■ **Written problem**
Copy verbatim the lines starting with the one containing "Locate an element on the screen. The" and going on through the one containing "coordinates (42, 12).", both included.

■ **Data in this exercise**
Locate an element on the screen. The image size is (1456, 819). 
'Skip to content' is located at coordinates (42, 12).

...

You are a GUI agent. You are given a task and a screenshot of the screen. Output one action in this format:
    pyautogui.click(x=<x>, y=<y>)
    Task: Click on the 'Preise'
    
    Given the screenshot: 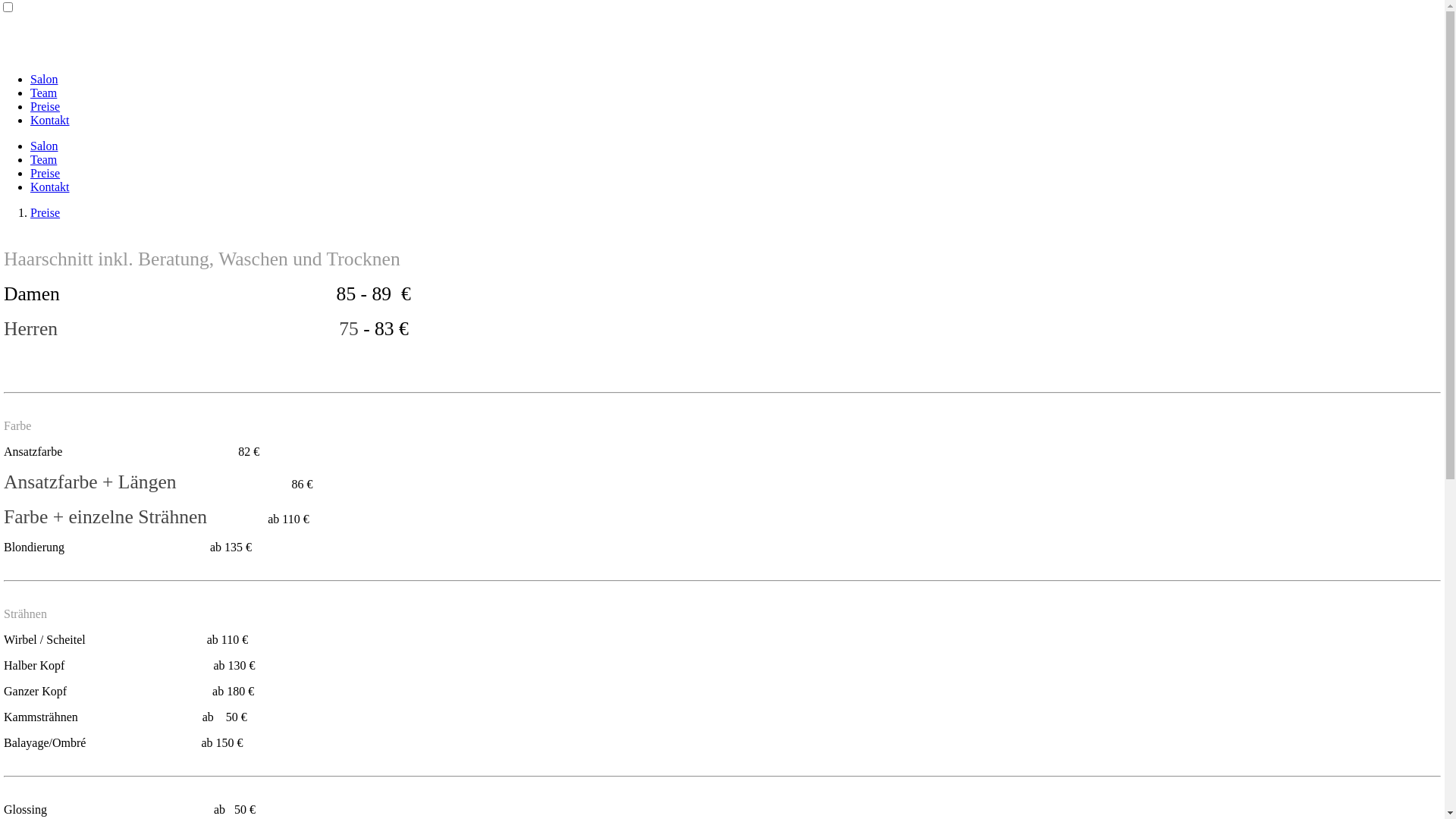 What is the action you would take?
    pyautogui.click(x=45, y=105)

* * *

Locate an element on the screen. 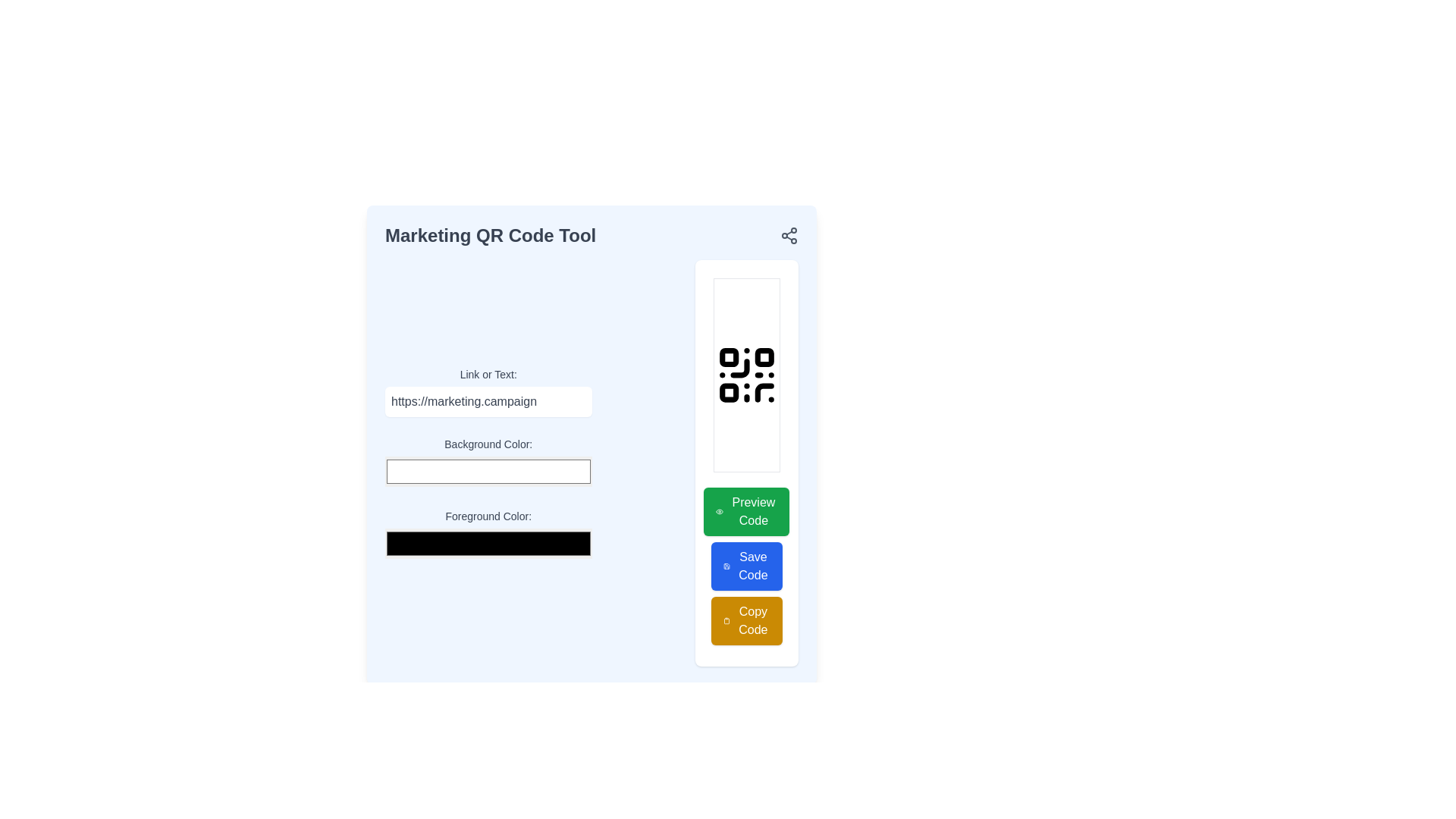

■ **Correct answer**
Locate an element on the screen. The image size is (1456, 819). 
'Skip to content' is located at coordinates (42, 12).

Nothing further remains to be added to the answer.